Sunday, July 1, 2012

Suit of Amor

So I got to thinking about old relationships and how sometimes they can break you, change you for the worse.  You learn from these damaging relationships and move forward, but do we really move forward or do we just bury them so deep that you run at the first sight of them?  I cant help but wonder will we ever not be broken?  When your shield is constantly up how does one let them down? You constantly protect you soul from any outsiders and then someone tries to invade it and it shakes you to the core, so you run.  Feel no emotion when it comes to any type of personal relationship.  How can one person be that fucked up because of other peoples behaviors from the past?

Thursday, June 7, 2012

Scars

Funny thing about scars, is your soul is full of them and lucky for yourself they are barried away and you don't have to face them once you have or haven't. But when its a scar on your physical self that brings you to a dark place in your soul it just rips the hole open that much deeper. It's hard trying to hold your soul together when it's been ripped back open especially when so many bandaids have been placed over the wounds. You feel like swish cheese bleeding at the seems. Trying to plug the holes, but there's just too many so you hug your own wounds gasping for your own breathe.

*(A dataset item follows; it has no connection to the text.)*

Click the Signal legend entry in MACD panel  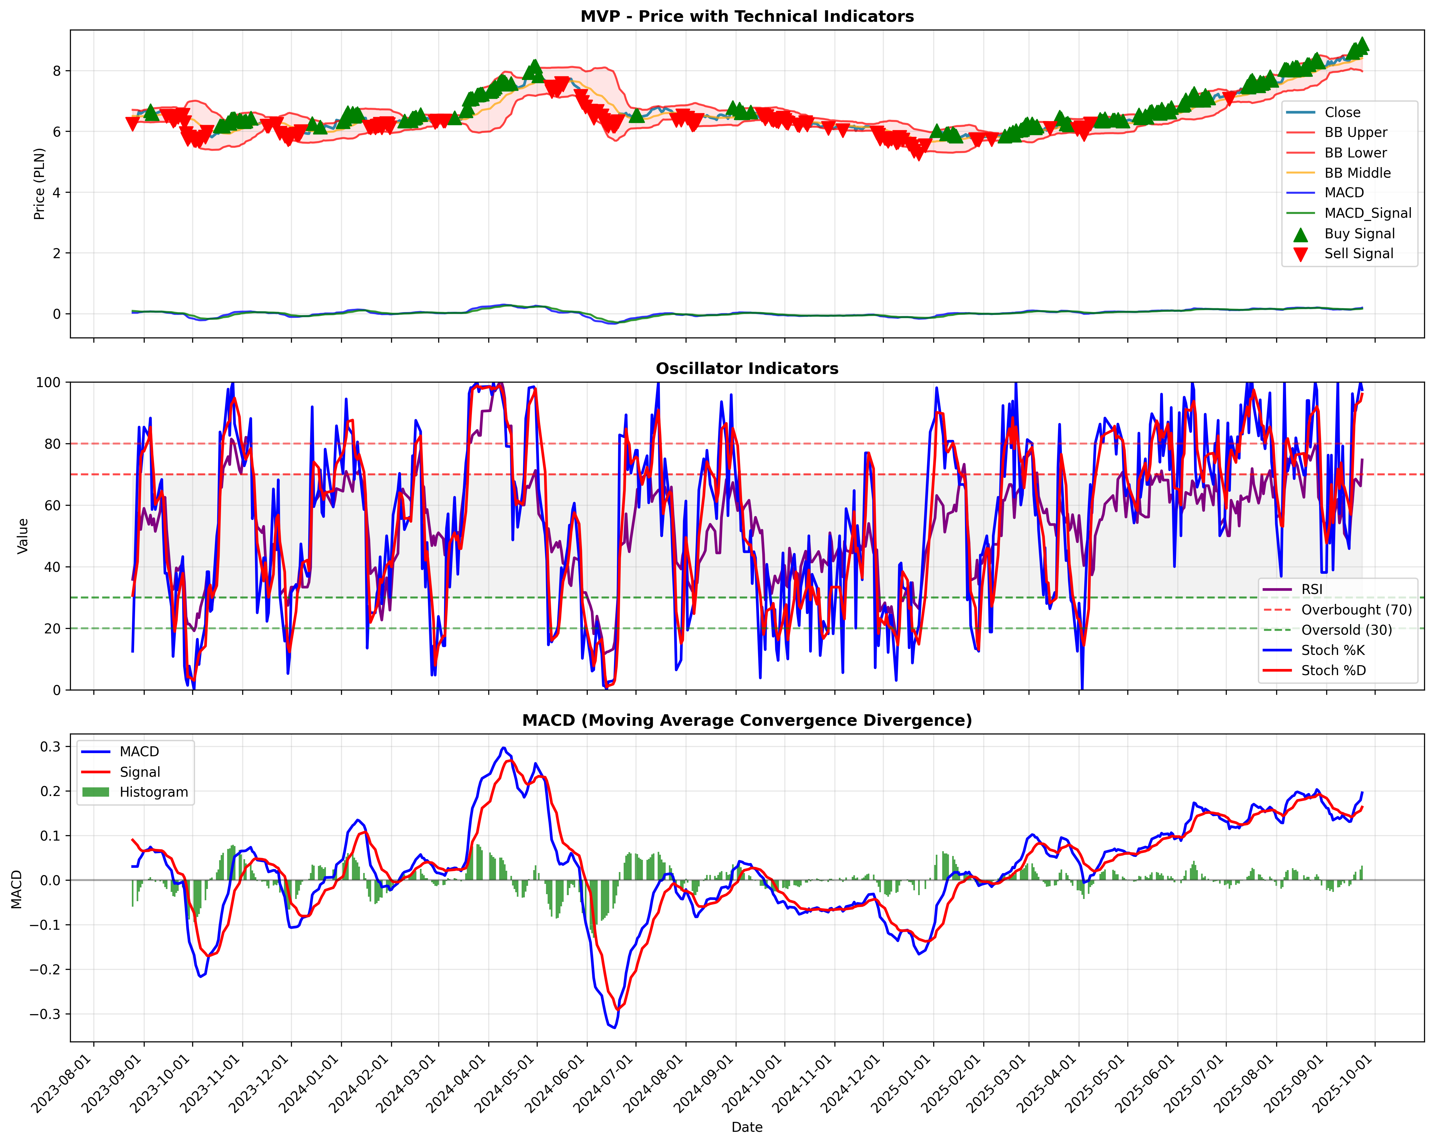click(x=121, y=772)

You wonder how many more times can you place the already fragile soul back together again.

Friday, June 1, 2012

fabric of our own existance

I wonder if on some unknown level of being that what ever it is that we love or do that our bodies sync and become one.  Even if we aren't actively doing it.  When you get lost in your own world and your body pulses to the very fabric of your own being all the shapes and objects of the world shifts and melt away.  The sounds bleed through your very existence.  It's your own escape for what your actually capable of.  What we all are capable of.  It's weird how the sudden shock or jolt brings you so called back to life of reality and to your surroundings and your blown away that your even where you are at that very moment.